+++ SOURCE RECORDS

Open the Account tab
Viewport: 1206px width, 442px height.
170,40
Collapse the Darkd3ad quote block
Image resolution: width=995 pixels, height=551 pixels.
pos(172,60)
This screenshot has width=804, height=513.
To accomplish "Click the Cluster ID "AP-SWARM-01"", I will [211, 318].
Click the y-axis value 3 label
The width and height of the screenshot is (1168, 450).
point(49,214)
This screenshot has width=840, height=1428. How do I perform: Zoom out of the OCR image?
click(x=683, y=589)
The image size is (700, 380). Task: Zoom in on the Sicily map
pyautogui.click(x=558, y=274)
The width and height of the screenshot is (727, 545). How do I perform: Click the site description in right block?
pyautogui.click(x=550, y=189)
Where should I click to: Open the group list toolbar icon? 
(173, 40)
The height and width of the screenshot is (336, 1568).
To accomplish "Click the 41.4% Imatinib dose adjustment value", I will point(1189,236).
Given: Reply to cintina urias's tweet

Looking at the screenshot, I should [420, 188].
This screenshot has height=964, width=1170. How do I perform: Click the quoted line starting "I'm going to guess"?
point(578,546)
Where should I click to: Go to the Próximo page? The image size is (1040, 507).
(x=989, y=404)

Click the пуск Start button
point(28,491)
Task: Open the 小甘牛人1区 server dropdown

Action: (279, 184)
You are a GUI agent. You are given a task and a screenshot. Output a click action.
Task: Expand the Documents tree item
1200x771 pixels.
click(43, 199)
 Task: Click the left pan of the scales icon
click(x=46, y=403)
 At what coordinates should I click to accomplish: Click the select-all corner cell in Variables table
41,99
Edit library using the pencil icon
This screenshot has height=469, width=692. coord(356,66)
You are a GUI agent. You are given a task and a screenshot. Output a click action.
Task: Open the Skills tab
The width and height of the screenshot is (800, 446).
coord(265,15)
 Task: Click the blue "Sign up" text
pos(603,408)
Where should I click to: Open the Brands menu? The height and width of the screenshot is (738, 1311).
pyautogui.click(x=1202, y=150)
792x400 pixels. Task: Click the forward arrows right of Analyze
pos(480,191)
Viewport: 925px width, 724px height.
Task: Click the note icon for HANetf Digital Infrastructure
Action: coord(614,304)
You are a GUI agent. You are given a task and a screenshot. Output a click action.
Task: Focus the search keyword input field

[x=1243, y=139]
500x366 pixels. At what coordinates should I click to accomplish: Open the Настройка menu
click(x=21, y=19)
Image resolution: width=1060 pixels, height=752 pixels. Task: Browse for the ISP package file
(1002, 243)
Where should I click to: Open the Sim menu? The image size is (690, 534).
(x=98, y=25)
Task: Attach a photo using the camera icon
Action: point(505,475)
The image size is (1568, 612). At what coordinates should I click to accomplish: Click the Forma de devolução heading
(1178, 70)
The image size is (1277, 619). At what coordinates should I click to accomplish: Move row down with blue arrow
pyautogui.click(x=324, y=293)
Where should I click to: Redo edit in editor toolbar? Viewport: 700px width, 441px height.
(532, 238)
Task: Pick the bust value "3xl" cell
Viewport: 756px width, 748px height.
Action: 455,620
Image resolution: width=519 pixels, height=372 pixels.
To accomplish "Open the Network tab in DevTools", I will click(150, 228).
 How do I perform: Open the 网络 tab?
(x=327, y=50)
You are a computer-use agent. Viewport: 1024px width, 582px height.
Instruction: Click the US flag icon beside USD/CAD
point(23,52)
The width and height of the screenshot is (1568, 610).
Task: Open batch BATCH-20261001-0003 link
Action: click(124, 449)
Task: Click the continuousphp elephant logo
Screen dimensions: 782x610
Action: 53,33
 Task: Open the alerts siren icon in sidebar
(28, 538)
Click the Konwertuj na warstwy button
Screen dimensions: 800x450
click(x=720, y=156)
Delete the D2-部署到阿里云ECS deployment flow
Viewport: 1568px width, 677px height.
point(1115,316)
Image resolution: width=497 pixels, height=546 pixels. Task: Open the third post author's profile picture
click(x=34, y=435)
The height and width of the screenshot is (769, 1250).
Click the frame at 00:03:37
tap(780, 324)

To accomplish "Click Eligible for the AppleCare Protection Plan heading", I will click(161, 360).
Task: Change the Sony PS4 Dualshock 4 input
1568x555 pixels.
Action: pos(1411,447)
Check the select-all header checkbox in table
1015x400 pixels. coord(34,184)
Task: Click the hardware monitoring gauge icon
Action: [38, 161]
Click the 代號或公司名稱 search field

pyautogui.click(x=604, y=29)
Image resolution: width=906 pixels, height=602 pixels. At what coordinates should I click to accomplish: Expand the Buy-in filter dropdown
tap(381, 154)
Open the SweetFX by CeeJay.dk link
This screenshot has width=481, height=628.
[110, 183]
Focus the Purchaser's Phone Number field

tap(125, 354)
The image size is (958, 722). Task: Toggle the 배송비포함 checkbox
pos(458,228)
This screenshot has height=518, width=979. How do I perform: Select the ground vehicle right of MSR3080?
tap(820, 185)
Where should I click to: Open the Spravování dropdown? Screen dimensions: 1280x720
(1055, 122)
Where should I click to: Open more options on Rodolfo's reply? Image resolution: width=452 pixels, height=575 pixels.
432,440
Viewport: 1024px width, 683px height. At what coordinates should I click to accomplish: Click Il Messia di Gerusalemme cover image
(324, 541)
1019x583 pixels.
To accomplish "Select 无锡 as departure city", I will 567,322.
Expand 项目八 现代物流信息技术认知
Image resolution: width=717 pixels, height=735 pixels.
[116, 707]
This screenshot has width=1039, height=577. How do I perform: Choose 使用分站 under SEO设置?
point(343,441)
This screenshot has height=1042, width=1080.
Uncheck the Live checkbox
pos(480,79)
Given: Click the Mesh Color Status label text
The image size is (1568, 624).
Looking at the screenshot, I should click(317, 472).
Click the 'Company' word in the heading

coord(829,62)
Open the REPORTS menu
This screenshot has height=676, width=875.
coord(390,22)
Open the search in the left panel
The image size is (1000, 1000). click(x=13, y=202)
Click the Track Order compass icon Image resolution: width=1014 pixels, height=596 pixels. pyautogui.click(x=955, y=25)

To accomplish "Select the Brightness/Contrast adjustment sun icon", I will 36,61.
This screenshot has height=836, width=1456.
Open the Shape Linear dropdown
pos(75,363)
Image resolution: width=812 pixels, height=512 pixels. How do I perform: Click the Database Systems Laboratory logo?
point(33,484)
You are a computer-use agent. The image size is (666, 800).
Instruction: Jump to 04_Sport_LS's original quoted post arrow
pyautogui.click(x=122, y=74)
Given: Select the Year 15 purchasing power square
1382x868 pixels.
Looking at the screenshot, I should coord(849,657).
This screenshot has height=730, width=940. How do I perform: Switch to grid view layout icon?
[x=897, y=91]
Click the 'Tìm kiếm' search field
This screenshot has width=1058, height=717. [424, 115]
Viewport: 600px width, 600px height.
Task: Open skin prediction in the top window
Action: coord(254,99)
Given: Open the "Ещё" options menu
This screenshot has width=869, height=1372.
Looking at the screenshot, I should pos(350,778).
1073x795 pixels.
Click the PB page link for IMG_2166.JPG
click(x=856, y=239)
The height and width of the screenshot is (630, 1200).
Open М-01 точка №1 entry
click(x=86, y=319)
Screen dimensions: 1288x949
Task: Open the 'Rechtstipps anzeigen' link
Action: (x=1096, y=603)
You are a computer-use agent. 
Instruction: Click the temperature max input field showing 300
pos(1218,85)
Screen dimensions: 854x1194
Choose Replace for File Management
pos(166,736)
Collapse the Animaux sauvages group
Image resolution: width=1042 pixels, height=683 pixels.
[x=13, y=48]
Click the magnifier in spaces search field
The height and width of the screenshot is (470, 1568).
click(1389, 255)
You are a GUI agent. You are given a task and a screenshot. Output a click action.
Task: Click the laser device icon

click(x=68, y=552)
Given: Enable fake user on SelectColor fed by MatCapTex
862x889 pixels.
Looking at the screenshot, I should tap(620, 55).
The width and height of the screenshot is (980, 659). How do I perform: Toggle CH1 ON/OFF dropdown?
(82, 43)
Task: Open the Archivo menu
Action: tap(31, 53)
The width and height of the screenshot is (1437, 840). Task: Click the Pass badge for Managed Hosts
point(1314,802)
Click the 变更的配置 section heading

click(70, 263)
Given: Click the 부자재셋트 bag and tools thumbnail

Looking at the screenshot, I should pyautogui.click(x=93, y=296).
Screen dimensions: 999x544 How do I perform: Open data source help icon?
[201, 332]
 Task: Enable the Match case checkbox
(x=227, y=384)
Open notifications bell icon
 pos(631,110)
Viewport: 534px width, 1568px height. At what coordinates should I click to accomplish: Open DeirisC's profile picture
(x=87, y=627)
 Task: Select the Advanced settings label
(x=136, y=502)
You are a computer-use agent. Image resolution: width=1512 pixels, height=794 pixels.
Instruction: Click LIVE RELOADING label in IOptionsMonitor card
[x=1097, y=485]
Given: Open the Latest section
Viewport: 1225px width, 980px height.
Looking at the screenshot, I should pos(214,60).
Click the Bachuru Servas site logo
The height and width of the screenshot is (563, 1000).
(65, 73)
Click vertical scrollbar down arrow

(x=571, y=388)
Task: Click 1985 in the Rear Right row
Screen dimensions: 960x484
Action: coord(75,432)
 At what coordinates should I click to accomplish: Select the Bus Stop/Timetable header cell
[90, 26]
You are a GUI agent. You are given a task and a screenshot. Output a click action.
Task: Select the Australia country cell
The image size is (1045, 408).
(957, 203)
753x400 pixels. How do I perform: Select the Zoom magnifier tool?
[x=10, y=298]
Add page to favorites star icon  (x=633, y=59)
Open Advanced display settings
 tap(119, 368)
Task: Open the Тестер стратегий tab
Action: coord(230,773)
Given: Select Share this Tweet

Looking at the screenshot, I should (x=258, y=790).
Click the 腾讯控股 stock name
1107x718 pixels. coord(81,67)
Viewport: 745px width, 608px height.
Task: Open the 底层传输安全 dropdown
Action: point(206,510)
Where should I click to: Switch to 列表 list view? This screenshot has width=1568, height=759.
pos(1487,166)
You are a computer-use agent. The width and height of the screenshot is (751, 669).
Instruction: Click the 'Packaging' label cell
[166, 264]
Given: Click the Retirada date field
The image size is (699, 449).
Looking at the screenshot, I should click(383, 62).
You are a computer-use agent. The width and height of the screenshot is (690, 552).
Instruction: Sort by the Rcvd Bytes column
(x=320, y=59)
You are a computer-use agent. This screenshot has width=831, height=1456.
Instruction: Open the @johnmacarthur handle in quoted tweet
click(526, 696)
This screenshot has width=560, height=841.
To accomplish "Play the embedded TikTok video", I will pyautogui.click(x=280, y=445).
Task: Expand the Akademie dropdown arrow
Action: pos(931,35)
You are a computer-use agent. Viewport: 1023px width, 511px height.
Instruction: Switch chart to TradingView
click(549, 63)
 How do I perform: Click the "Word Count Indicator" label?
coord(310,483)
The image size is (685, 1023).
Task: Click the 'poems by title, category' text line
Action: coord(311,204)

++++++

All lines that include the word "adjustment" must be copied from the material above.

To accomplish "Click the 41.4% Imatinib dose adjustment value", I will point(1189,236).
To accomplish "Select the Brightness/Contrast adjustment sun icon", I will 36,61.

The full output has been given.